Github sure contributed to the popularity, but I remeber distinctly as Git came out and how it took off like rocket. Git was a "killer app" from it's day of inception and everyone I knew switched their source control to it in late 2005 early 2006. It was a game changer to say the least. Github jumped on a already rolling bandwagon and left me ans many people I knew wondering why the hell you would need to host your projects there. (I am still a little bit puzzled but came to accept it as useful)
> Github fixes the problem that most users have with git (but are ashamed / too ignorant to admit): That it is de-centralized.
Git is designed for an environment where there are multiple canonical trunks. RedHats kernel is equally a master as SuSe's. So you are maintaining various tips in a semi-synchronized manner. In most projects there is a single repository branch that is the true branch (with perhaps a few tags for LTR) that represents the project. For that reason a lot of Git's mechanisms are unneeded complexity.
The killer features of Git is GitHub, and to a lesser degree local commits (after all, Mercurial has that too).

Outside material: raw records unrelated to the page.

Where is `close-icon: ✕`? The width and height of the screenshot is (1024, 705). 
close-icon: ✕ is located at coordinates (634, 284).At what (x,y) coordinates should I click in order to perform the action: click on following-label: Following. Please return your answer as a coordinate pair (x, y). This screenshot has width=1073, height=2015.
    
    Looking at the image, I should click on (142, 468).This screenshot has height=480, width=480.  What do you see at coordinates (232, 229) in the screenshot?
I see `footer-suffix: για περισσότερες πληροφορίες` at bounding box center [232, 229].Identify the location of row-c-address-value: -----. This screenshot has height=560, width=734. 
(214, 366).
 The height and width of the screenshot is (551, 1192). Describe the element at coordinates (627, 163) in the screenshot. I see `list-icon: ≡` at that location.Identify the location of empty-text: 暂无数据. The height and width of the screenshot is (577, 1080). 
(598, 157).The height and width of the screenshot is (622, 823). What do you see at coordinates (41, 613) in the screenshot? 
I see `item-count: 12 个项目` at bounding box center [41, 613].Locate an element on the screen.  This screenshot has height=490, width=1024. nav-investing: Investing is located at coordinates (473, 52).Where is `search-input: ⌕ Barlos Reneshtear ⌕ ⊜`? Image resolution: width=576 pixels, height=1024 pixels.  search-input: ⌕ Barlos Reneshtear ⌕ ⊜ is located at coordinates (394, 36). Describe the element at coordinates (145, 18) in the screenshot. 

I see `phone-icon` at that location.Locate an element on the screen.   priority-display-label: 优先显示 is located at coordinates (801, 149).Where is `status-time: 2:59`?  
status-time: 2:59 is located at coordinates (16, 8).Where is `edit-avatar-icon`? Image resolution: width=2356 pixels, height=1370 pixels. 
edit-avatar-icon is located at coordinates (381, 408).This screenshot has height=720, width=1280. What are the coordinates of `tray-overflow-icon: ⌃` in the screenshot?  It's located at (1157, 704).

Anecdotally, I started using git because of projects on Github I wanted to contribute to. A number of others I know where in a similar boat. Before that, we used subversion, bazaar or mercurial. I personally am happy with having been pushed to using git and if it was winning anyway (not clear) I'm sure I would have eventually ended there anyway, but GitHub is the reason I started using it when I did.
It's tricky to compare them now, because Git won, it's got a lot more investment. Ideally you'd need to care them just before Git got the upper hand - but that's hard to pinpoint.